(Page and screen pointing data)
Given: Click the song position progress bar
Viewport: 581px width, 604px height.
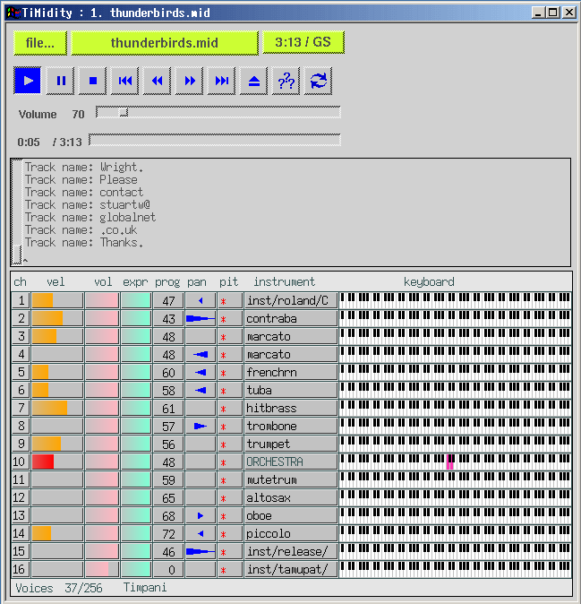Looking at the screenshot, I should [x=214, y=140].
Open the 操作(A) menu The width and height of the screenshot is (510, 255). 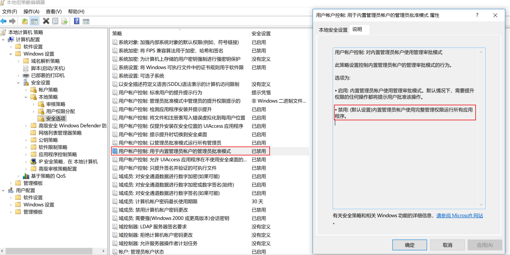coord(31,11)
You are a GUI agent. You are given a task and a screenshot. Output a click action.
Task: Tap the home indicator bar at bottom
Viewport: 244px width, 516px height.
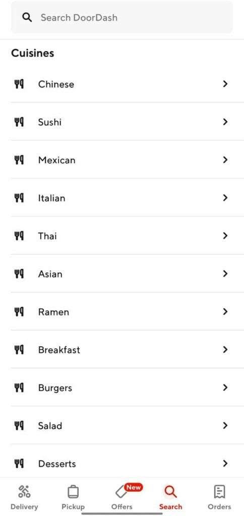[x=122, y=513]
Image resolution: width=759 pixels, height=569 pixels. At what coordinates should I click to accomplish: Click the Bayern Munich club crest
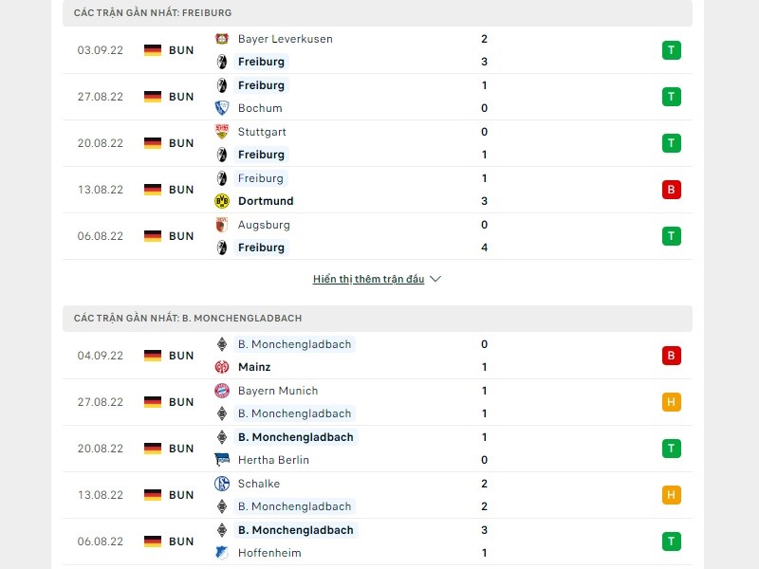223,391
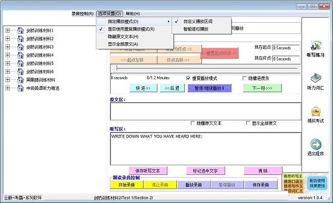333x203 pixels.
Task: Launch the 模拟考试 mock exam icon
Action: pyautogui.click(x=316, y=111)
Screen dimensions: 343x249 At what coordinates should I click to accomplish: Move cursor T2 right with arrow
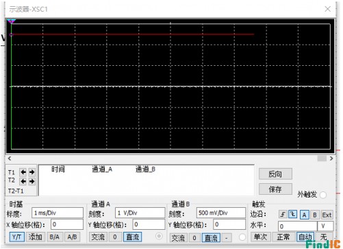pyautogui.click(x=31, y=181)
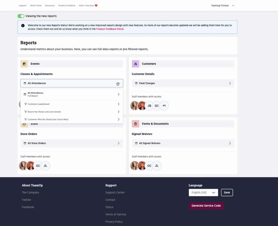This screenshot has width=278, height=226.
Task: Click the Generate Service Code button
Action: pos(206,206)
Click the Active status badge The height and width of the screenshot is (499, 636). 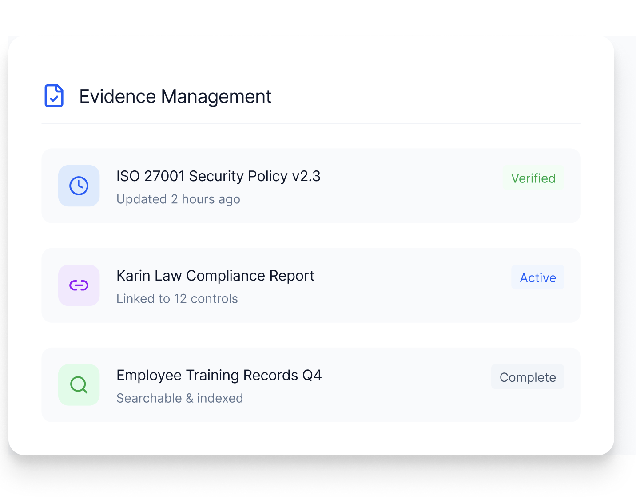coord(537,277)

▶ [What is being asked]: Convert the lines of the data that begin at the line containing "You are a GUI" and stop after the line containing "[x=122, y=513]" into a Markdown table with the columns Row and Line, one numbered row per line and blank lines left out. Omit the pictures from your table.

▶ [Solution below]:
| Row | Line |
|---|---|
| 1 | You are a GUI agent. You are given a task and a screenshot. Output a click action. |
| 2 | Task: Tap the home indicator bar at bottom |
| 3 | Viewport: 244px width, 516px height. |
| 4 | [x=122, y=513] |